I am learning that without a ‘to-do’ list, written on paper, crossed out in pen, I can’t make meaningful progress on anything. If there is one thing I wish I could change about myself, it’s my inability to begin something, without first NOT beginning anything. Getting started is the hardest thing to do. That’s what I was thinking when I found myself looking at Harlequin’s website last night.
I met a girl who works in their marketing department. She reads romantic smut all day long and she put the idea in my head that I could do that too. I’d never use my real name. Too embarrassing. Gypsy Scarth would be my pen name (after my first pet, and the street I grew up on).

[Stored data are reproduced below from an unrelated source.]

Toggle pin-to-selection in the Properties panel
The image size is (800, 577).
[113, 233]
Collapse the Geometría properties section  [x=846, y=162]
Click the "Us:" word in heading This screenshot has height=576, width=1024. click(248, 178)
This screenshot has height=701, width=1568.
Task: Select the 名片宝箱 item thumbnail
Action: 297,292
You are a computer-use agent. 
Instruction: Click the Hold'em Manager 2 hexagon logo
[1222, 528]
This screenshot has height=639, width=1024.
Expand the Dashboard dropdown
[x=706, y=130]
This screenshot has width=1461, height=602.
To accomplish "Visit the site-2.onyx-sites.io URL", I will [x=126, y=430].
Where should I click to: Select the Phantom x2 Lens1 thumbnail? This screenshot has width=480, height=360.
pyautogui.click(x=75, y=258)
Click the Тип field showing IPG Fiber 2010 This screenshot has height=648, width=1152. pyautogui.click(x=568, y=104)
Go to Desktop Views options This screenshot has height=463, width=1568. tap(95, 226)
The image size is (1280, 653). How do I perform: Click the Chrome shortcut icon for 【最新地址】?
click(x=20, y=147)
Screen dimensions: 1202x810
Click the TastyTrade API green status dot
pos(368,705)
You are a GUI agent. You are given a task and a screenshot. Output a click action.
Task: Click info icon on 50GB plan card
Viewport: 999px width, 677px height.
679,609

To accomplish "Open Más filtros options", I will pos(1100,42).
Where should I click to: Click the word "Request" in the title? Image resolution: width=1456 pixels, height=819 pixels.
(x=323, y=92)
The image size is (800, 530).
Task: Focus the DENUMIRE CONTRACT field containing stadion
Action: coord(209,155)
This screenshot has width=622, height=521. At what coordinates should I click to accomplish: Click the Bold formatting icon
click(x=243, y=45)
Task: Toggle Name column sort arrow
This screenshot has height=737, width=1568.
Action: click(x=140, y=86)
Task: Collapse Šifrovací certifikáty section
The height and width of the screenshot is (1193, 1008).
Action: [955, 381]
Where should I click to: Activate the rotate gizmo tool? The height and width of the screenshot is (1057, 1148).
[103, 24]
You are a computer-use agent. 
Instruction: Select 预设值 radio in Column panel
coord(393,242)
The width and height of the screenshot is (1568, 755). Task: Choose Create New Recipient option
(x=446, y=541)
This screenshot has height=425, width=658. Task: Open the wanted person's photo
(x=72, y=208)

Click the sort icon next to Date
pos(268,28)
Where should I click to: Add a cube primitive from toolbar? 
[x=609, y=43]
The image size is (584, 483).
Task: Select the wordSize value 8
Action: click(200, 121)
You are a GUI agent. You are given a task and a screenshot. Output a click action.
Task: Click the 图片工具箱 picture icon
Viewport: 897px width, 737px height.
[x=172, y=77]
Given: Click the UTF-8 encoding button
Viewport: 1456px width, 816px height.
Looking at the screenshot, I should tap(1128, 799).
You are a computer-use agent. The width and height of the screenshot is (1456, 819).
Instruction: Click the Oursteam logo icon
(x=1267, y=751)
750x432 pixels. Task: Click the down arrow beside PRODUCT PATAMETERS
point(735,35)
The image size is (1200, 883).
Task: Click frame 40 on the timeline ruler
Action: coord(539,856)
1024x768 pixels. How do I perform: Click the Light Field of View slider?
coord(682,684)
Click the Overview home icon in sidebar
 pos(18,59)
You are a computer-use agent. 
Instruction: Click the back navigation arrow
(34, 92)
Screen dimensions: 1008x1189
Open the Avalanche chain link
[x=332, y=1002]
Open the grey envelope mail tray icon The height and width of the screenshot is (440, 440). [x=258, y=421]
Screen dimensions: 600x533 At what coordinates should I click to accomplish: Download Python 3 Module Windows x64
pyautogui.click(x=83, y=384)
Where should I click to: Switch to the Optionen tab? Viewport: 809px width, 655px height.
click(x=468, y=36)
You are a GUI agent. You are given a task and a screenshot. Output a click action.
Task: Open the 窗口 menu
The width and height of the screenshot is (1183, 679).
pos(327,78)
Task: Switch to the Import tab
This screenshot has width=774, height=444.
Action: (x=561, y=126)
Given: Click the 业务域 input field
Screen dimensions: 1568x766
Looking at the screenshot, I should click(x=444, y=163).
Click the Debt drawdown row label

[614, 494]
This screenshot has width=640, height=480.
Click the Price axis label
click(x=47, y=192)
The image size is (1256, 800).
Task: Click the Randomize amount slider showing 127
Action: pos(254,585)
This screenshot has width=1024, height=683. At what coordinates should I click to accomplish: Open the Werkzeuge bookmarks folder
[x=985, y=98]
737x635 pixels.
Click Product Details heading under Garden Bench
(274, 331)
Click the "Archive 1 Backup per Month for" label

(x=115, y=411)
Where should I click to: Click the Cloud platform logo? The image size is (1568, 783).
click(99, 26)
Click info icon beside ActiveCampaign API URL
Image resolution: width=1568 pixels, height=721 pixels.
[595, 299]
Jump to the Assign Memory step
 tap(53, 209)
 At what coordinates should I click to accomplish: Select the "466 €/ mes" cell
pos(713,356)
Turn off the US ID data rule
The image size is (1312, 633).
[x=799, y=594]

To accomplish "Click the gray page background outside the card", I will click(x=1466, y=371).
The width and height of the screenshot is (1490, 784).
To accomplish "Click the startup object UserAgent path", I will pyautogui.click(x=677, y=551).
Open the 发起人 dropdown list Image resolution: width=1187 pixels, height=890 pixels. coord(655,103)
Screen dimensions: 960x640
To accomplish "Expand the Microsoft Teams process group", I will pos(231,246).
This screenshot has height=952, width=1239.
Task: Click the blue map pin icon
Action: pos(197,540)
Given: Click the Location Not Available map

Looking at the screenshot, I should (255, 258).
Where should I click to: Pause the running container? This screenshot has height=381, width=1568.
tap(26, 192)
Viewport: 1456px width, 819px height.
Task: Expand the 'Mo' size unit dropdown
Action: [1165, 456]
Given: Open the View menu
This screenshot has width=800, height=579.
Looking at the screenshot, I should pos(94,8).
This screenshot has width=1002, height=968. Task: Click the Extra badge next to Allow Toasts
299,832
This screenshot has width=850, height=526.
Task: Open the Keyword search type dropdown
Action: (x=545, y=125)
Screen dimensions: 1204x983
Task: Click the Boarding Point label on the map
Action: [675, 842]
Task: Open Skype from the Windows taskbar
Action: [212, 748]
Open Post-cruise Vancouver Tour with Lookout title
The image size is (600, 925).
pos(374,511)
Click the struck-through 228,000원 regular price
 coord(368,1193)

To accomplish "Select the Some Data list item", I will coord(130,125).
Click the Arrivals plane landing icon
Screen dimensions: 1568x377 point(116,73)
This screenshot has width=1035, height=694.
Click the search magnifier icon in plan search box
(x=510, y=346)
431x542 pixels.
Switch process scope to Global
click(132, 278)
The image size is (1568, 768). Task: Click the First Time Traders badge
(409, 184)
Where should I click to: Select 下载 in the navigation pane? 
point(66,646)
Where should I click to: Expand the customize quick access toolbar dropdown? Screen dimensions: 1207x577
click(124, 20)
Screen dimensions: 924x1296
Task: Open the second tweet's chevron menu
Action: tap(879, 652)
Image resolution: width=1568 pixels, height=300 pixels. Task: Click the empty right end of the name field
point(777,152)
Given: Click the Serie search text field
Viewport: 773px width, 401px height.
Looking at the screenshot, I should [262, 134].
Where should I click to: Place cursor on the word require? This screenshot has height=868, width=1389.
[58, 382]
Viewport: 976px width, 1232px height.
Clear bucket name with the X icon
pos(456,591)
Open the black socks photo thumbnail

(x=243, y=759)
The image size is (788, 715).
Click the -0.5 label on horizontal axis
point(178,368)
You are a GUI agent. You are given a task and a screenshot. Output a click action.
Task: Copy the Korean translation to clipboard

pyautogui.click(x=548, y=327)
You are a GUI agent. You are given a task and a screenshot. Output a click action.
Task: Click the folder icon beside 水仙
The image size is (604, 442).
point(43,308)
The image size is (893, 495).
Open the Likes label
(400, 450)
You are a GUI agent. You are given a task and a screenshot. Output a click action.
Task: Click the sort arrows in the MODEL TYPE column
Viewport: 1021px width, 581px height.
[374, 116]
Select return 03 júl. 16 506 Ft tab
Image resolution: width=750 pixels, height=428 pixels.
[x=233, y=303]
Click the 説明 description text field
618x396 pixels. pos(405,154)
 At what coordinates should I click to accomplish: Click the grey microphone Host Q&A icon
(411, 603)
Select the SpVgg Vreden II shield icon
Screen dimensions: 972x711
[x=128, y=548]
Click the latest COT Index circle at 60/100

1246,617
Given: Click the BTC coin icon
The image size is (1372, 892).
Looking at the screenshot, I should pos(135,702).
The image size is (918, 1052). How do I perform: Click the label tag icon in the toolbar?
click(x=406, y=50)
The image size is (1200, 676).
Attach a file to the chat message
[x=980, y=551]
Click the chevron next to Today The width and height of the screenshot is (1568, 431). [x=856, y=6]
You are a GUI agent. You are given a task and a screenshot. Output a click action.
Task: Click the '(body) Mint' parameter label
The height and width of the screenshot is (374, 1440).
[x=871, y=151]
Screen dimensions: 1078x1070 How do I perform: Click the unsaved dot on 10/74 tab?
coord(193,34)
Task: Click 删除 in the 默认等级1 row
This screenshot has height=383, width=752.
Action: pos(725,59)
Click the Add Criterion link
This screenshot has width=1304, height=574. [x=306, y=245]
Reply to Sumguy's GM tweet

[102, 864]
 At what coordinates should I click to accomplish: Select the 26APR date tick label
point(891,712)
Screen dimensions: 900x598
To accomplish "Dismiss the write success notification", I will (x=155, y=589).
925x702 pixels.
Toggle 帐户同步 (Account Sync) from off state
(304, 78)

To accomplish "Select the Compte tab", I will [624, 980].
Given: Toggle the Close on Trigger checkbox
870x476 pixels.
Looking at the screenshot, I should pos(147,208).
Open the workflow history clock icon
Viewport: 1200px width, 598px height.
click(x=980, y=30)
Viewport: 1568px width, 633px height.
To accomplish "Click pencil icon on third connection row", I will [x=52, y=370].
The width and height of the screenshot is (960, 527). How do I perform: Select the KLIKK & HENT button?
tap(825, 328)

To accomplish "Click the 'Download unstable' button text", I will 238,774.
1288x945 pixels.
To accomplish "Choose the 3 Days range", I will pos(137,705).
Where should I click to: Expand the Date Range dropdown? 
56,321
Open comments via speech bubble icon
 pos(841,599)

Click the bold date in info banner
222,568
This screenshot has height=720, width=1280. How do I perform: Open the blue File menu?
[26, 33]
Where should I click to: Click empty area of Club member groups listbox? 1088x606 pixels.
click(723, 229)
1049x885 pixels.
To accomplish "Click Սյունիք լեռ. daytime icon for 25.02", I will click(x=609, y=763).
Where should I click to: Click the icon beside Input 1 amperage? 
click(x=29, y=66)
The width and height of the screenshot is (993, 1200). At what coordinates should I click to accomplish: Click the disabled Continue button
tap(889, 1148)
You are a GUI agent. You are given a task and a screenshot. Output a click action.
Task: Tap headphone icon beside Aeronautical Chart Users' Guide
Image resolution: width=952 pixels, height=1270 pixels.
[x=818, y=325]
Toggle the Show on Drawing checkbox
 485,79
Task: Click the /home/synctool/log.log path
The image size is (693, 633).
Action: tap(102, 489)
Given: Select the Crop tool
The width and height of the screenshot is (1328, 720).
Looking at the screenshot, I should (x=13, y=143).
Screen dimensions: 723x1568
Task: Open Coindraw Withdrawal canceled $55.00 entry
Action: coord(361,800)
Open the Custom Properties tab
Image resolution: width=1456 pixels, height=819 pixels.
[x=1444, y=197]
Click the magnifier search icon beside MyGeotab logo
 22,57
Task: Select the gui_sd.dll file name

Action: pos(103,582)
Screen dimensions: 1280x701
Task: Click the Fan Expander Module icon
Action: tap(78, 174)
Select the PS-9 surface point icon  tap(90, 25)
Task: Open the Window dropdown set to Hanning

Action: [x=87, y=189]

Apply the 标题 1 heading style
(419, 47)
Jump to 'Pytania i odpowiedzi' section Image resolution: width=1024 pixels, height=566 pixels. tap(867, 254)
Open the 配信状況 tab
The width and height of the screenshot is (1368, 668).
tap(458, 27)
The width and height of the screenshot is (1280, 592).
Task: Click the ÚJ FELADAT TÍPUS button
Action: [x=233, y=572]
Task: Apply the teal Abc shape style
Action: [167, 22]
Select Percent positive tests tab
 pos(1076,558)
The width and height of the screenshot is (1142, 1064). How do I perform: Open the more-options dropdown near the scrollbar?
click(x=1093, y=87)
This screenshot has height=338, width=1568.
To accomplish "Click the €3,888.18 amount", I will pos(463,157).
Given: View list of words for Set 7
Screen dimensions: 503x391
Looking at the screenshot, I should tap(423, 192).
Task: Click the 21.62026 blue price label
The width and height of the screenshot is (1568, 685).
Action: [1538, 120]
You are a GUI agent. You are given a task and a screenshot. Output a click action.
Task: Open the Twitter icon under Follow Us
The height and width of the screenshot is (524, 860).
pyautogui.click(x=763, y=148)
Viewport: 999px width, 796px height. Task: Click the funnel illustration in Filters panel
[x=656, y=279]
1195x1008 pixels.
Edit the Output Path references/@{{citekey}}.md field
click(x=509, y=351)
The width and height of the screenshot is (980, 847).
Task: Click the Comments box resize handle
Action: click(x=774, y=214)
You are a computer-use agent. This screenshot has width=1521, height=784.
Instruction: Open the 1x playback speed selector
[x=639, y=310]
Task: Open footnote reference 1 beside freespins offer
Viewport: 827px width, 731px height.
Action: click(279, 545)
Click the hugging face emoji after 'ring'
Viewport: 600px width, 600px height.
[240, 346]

Writing smut would be about as easy for me as breathing would be for anyone else. I have a keen mind for that sort of thing – which is something I struggle with everyday – not making decisions with my dick. Here’s an excerpt from Harlequin’s website to potential writers;
“These stories should be fast-paced paranormals with strong erotic fantasy and danger elements. Authors should feel comfortable exploring any and all sexual scenarios and shouldn’t shy away from graphically sensual situations. In fact, the short stories should contain many erotic scenes that compel and bind the characters together. Strong, emotional characters that grab the readers imagination are also essential.”
So I’m reading this and I’m thinking I could bang out 15,000 words in a week. I just need to design a story structure, draw up some great characters, put ‘em in conflict, sex ‘em up some and….
…and that sounds like a lot of work. It sounds like time I should otherwise be spending making revisions to Dick, or finishing my research, or wrapping up the editing I have to do, or any number of other things that slice at my calm, bleeding out anxiety, a thousand little cuts at a time.
Did I ever mention that my mom named me after a romance novel? Jarrett’s Jade.